Set problem — Copy the lines word for word, starting with the line containing "The height and width of the screenshot is (898, 1024)." and going on through the last of the lines.

* BEGIN Records shown *

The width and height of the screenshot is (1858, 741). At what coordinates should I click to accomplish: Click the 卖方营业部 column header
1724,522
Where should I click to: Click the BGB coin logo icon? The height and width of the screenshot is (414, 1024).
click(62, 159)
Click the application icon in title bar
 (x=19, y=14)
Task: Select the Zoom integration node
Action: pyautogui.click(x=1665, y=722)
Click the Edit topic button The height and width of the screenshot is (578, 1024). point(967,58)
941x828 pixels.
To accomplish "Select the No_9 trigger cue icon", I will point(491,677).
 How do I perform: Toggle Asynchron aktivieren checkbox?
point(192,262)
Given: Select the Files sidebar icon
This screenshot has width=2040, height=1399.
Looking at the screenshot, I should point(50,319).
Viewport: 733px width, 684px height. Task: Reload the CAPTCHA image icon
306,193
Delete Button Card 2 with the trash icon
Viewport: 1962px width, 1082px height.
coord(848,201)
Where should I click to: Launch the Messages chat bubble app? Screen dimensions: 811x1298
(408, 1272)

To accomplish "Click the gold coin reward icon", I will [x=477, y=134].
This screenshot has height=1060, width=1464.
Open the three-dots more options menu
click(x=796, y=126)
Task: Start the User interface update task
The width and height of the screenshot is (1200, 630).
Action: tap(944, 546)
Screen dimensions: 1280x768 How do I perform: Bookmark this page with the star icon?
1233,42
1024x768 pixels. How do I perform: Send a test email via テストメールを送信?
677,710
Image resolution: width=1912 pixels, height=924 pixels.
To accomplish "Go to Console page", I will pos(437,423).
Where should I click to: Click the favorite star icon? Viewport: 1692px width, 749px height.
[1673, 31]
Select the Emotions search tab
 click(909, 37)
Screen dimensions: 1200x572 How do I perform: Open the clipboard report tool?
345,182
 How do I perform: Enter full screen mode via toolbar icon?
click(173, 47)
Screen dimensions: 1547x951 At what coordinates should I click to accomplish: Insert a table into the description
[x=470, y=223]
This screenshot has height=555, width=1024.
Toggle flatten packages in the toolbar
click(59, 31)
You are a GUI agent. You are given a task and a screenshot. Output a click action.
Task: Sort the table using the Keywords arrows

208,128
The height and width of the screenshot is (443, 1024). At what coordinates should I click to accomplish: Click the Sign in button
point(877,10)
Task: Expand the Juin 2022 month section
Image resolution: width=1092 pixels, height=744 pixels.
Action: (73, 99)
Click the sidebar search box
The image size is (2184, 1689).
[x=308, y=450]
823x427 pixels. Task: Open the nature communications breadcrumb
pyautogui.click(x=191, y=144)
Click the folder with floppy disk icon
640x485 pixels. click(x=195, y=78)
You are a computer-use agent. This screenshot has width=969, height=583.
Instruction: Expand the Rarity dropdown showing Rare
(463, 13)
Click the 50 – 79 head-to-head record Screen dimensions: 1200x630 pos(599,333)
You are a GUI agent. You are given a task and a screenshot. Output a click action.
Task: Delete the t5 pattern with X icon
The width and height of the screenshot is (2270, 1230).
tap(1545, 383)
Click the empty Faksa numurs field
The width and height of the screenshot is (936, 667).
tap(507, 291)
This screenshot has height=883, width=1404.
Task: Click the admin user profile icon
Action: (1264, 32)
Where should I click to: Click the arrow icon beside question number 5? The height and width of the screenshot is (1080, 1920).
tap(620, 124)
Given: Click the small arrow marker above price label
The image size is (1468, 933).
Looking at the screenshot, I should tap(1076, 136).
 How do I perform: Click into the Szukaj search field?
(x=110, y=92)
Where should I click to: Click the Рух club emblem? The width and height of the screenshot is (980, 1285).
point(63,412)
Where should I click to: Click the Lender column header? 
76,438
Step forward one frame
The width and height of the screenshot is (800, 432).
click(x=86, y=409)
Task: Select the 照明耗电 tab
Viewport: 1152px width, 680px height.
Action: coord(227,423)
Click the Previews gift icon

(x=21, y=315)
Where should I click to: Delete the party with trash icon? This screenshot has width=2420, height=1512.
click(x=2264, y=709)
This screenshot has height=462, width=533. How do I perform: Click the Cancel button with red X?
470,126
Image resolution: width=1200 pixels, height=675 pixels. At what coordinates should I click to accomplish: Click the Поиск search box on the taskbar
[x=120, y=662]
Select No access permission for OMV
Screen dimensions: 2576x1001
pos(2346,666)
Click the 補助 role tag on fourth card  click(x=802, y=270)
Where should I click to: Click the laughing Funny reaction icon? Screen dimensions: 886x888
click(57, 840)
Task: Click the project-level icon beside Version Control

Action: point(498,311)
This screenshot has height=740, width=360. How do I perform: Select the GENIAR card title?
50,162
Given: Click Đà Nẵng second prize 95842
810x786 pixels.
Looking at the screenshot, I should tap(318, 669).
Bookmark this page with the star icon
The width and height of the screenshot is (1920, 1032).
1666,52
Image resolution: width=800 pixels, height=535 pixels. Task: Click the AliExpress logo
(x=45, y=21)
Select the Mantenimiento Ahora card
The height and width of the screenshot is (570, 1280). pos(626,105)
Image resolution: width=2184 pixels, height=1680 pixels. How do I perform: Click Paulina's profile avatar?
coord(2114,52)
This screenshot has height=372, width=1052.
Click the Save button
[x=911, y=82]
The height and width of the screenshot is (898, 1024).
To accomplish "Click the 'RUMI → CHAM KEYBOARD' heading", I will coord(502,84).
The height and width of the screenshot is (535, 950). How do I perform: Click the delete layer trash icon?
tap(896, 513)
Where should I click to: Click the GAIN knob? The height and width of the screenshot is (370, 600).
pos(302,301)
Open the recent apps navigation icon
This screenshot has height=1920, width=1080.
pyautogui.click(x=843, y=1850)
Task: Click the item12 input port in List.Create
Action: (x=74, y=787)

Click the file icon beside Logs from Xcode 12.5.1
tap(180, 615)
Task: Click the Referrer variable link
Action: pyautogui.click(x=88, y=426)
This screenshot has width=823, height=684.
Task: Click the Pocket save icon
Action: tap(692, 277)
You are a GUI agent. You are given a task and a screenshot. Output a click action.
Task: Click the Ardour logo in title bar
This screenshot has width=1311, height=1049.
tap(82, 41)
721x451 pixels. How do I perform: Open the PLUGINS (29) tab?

* END Records shown *

Solution —
The height and width of the screenshot is (898, 1024).
To accomplish "Click the 'RUMI → CHAM KEYBOARD' heading", I will coord(502,84).
The height and width of the screenshot is (535, 950). How do I perform: Click the delete layer trash icon?
tap(896, 513)
Where should I click to: Click the GAIN knob? The height and width of the screenshot is (370, 600).
pos(302,301)
Open the recent apps navigation icon
This screenshot has height=1920, width=1080.
pyautogui.click(x=843, y=1850)
Task: Click the item12 input port in List.Create
Action: (x=74, y=787)

Click the file icon beside Logs from Xcode 12.5.1
tap(180, 615)
Task: Click the Referrer variable link
Action: pyautogui.click(x=88, y=426)
This screenshot has width=823, height=684.
Task: Click the Pocket save icon
Action: tap(692, 277)
You are a GUI agent. You are given a task and a screenshot. Output a click action.
Task: Click the Ardour logo in title bar
This screenshot has width=1311, height=1049.
tap(82, 41)
721x451 pixels. How do I perform: Open the PLUGINS (29) tab?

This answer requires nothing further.